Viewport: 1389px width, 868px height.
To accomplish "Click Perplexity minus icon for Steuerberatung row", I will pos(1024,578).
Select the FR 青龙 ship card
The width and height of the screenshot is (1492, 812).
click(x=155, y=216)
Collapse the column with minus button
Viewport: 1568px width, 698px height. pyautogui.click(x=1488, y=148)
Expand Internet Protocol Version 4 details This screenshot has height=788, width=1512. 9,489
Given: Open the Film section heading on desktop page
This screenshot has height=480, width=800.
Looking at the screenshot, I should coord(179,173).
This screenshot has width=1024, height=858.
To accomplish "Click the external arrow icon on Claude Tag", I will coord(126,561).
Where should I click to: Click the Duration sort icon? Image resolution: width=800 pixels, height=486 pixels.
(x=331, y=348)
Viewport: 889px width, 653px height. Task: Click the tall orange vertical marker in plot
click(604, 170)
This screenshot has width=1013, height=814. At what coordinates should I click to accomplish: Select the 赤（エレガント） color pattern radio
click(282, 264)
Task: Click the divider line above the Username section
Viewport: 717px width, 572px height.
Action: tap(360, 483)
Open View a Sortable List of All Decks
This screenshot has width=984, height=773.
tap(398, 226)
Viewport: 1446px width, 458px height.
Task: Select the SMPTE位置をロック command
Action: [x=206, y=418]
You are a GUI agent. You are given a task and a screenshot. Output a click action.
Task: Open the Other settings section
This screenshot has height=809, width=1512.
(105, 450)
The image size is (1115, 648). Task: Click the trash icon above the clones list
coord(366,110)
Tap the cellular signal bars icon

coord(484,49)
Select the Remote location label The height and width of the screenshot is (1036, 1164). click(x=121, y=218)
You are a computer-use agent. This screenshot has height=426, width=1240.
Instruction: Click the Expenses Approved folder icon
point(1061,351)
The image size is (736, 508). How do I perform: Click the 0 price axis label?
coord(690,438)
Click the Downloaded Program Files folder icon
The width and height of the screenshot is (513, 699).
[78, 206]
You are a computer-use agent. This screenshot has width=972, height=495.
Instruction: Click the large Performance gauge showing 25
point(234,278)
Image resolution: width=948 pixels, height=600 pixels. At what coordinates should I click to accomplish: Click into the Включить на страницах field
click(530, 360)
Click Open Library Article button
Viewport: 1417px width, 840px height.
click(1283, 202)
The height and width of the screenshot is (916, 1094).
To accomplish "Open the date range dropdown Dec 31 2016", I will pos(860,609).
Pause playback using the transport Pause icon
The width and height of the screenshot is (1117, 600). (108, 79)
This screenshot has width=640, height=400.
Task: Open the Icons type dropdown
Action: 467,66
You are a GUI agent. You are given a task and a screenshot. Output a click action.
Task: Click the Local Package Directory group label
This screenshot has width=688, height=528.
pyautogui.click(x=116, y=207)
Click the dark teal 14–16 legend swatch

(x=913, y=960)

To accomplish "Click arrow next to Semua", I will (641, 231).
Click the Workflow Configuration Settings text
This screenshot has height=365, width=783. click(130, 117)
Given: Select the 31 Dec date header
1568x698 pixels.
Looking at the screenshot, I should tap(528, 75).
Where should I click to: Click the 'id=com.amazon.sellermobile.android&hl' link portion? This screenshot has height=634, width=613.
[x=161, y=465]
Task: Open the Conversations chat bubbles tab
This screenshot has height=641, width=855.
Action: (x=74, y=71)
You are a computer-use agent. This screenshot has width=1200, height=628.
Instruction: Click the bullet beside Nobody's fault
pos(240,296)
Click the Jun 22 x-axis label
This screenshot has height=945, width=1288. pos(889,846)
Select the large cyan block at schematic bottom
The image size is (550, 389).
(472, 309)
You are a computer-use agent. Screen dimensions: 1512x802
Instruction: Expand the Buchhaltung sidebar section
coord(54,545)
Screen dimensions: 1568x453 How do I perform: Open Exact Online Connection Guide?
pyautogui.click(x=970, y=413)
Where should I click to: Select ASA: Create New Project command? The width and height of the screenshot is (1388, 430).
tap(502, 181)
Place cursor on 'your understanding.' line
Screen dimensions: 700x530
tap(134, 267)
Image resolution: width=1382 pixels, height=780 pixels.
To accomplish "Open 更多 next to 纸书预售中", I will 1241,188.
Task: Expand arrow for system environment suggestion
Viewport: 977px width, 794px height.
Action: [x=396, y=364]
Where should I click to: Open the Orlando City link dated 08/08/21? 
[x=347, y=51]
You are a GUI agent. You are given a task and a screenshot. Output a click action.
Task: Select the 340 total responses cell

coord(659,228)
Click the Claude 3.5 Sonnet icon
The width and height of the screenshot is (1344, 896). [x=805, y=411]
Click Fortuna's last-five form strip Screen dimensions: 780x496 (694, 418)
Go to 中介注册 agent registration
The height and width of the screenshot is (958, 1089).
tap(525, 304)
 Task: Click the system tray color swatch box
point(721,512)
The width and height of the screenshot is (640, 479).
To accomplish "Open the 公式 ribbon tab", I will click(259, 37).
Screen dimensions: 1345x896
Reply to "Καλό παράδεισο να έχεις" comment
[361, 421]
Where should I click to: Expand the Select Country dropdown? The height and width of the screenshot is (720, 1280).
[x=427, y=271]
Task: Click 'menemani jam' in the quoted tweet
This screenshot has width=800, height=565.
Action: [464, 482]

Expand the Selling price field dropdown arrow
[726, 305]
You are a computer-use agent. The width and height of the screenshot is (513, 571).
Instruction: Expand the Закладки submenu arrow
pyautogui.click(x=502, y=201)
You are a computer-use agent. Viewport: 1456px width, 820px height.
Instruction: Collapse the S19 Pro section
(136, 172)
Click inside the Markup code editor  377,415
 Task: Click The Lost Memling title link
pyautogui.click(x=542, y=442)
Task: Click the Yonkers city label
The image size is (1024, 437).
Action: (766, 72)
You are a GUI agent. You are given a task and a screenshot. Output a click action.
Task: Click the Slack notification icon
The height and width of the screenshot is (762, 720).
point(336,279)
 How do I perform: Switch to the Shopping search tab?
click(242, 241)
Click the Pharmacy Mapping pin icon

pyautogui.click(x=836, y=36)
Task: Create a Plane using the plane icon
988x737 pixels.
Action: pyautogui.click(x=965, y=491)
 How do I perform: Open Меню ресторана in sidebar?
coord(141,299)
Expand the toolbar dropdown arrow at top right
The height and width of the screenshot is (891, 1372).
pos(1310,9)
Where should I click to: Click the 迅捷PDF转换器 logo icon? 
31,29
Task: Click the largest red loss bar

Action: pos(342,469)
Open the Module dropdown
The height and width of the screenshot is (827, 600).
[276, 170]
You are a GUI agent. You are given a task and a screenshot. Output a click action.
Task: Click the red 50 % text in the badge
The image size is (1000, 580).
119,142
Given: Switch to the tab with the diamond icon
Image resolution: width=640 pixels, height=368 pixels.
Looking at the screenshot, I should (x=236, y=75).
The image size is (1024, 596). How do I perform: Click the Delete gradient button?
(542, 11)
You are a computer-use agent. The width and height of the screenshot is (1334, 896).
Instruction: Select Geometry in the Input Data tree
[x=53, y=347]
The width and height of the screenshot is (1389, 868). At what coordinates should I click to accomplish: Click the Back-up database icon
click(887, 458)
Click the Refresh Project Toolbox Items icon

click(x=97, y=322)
········
Set down each line of the material above again, exactly.

Viewport: 1389px width, 868px height.
To accomplish "Click Perplexity minus icon for Steuerberatung row", I will pos(1024,578).
Select the FR 青龙 ship card
The width and height of the screenshot is (1492, 812).
click(x=155, y=216)
Collapse the column with minus button
Viewport: 1568px width, 698px height. pyautogui.click(x=1488, y=148)
Expand Internet Protocol Version 4 details This screenshot has height=788, width=1512. 9,489
Given: Open the Film section heading on desktop page
This screenshot has height=480, width=800.
Looking at the screenshot, I should coord(179,173).
This screenshot has width=1024, height=858.
To accomplish "Click the external arrow icon on Claude Tag", I will coord(126,561).
Where should I click to: Click the Duration sort icon? Image resolution: width=800 pixels, height=486 pixels.
(x=331, y=348)
Viewport: 889px width, 653px height. Task: Click the tall orange vertical marker in plot
click(604, 170)
This screenshot has width=1013, height=814. At what coordinates should I click to accomplish: Select the 赤（エレガント） color pattern radio
click(282, 264)
Task: Click the divider line above the Username section
Viewport: 717px width, 572px height.
Action: tap(360, 483)
Open View a Sortable List of All Decks
This screenshot has width=984, height=773.
tap(398, 226)
Viewport: 1446px width, 458px height.
Task: Select the SMPTE位置をロック command
Action: [x=206, y=418]
You are a GUI agent. You are given a task and a screenshot. Output a click action.
Task: Open the Other settings section
This screenshot has height=809, width=1512.
(105, 450)
The image size is (1115, 648). Task: Click the trash icon above the clones list
coord(366,110)
Tap the cellular signal bars icon

coord(484,49)
Select the Remote location label The height and width of the screenshot is (1036, 1164). click(x=121, y=218)
You are a computer-use agent. This screenshot has height=426, width=1240.
Instruction: Click the Expenses Approved folder icon
point(1061,351)
The image size is (736, 508). How do I perform: Click the 0 price axis label?
coord(690,438)
Click the Downloaded Program Files folder icon
The width and height of the screenshot is (513, 699).
[78, 206]
You are a computer-use agent. This screenshot has width=972, height=495.
Instruction: Click the large Performance gauge showing 25
point(234,278)
Image resolution: width=948 pixels, height=600 pixels. At what coordinates should I click to accomplish: Click into the Включить на страницах field
click(530, 360)
Click Open Library Article button
Viewport: 1417px width, 840px height.
click(1283, 202)
The height and width of the screenshot is (916, 1094).
To accomplish "Open the date range dropdown Dec 31 2016", I will pos(860,609).
Pause playback using the transport Pause icon
The width and height of the screenshot is (1117, 600). (108, 79)
This screenshot has width=640, height=400.
Task: Open the Icons type dropdown
Action: 467,66
You are a GUI agent. You are given a task and a screenshot. Output a click action.
Task: Click the Local Package Directory group label
This screenshot has width=688, height=528.
pyautogui.click(x=116, y=207)
Click the dark teal 14–16 legend swatch

(x=913, y=960)

To accomplish "Click arrow next to Semua", I will (641, 231).
Click the Workflow Configuration Settings text
This screenshot has height=365, width=783. click(130, 117)
Given: Select the 31 Dec date header
1568x698 pixels.
Looking at the screenshot, I should tap(528, 75).
Where should I click to: Click the 'id=com.amazon.sellermobile.android&hl' link portion? This screenshot has height=634, width=613.
[x=161, y=465]
Task: Open the Conversations chat bubbles tab
This screenshot has height=641, width=855.
Action: (x=74, y=71)
You are a computer-use agent. This screenshot has width=1200, height=628.
Instruction: Click the bullet beside Nobody's fault
pos(240,296)
Click the Jun 22 x-axis label
This screenshot has height=945, width=1288. pos(889,846)
Select the large cyan block at schematic bottom
The image size is (550, 389).
(472, 309)
You are a computer-use agent. Screen dimensions: 1512x802
Instruction: Expand the Buchhaltung sidebar section
coord(54,545)
Screen dimensions: 1568x453 How do I perform: Open Exact Online Connection Guide?
pyautogui.click(x=970, y=413)
Where should I click to: Select ASA: Create New Project command? The width and height of the screenshot is (1388, 430).
tap(502, 181)
Place cursor on 'your understanding.' line
Screen dimensions: 700x530
tap(134, 267)
Image resolution: width=1382 pixels, height=780 pixels.
To accomplish "Open 更多 next to 纸书预售中", I will 1241,188.
Task: Expand arrow for system environment suggestion
Viewport: 977px width, 794px height.
Action: [x=396, y=364]
Where should I click to: Open the Orlando City link dated 08/08/21? 
[x=347, y=51]
You are a GUI agent. You are given a task and a screenshot. Output a click action.
Task: Select the 340 total responses cell

coord(659,228)
Click the Claude 3.5 Sonnet icon
The width and height of the screenshot is (1344, 896). [x=805, y=411]
Click Fortuna's last-five form strip Screen dimensions: 780x496 (694, 418)
Go to 中介注册 agent registration
The height and width of the screenshot is (958, 1089).
tap(525, 304)
 Task: Click the system tray color swatch box
point(721,512)
The width and height of the screenshot is (640, 479).
To accomplish "Open the 公式 ribbon tab", I will click(259, 37).
Screen dimensions: 1345x896
Reply to "Καλό παράδεισο να έχεις" comment
[361, 421]
Where should I click to: Expand the Select Country dropdown? The height and width of the screenshot is (720, 1280).
[x=427, y=271]
Task: Click 'menemani jam' in the quoted tweet
This screenshot has width=800, height=565.
Action: [464, 482]

Expand the Selling price field dropdown arrow
[726, 305]
You are a computer-use agent. The width and height of the screenshot is (513, 571).
Instruction: Expand the Закладки submenu arrow
pyautogui.click(x=502, y=201)
You are a computer-use agent. Viewport: 1456px width, 820px height.
Instruction: Collapse the S19 Pro section
(136, 172)
Click inside the Markup code editor  377,415
 Task: Click The Lost Memling title link
pyautogui.click(x=542, y=442)
Task: Click the Yonkers city label
The image size is (1024, 437).
Action: (766, 72)
You are a GUI agent. You are given a task and a screenshot. Output a click action.
Task: Click the Slack notification icon
The height and width of the screenshot is (762, 720).
point(336,279)
 How do I perform: Switch to the Shopping search tab?
click(242, 241)
Click the Pharmacy Mapping pin icon

pyautogui.click(x=836, y=36)
Task: Create a Plane using the plane icon
988x737 pixels.
Action: pyautogui.click(x=965, y=491)
 How do I perform: Open Меню ресторана in sidebar?
coord(141,299)
Expand the toolbar dropdown arrow at top right
The height and width of the screenshot is (891, 1372).
pos(1310,9)
Where should I click to: Click the 迅捷PDF转换器 logo icon? 
31,29
Task: Click the largest red loss bar

Action: pos(342,469)
Open the Module dropdown
The height and width of the screenshot is (827, 600).
[276, 170]
You are a GUI agent. You are given a task and a screenshot. Output a click action.
Task: Click the red 50 % text in the badge
The image size is (1000, 580).
119,142
Given: Switch to the tab with the diamond icon
Image resolution: width=640 pixels, height=368 pixels.
Looking at the screenshot, I should (x=236, y=75).
The image size is (1024, 596). How do I perform: Click the Delete gradient button?
(542, 11)
You are a computer-use agent. The width and height of the screenshot is (1334, 896).
Instruction: Select Geometry in the Input Data tree
[x=53, y=347]
The width and height of the screenshot is (1389, 868). At what coordinates should I click to accomplish: Click the Back-up database icon
click(887, 458)
Click the Refresh Project Toolbox Items icon

click(x=97, y=322)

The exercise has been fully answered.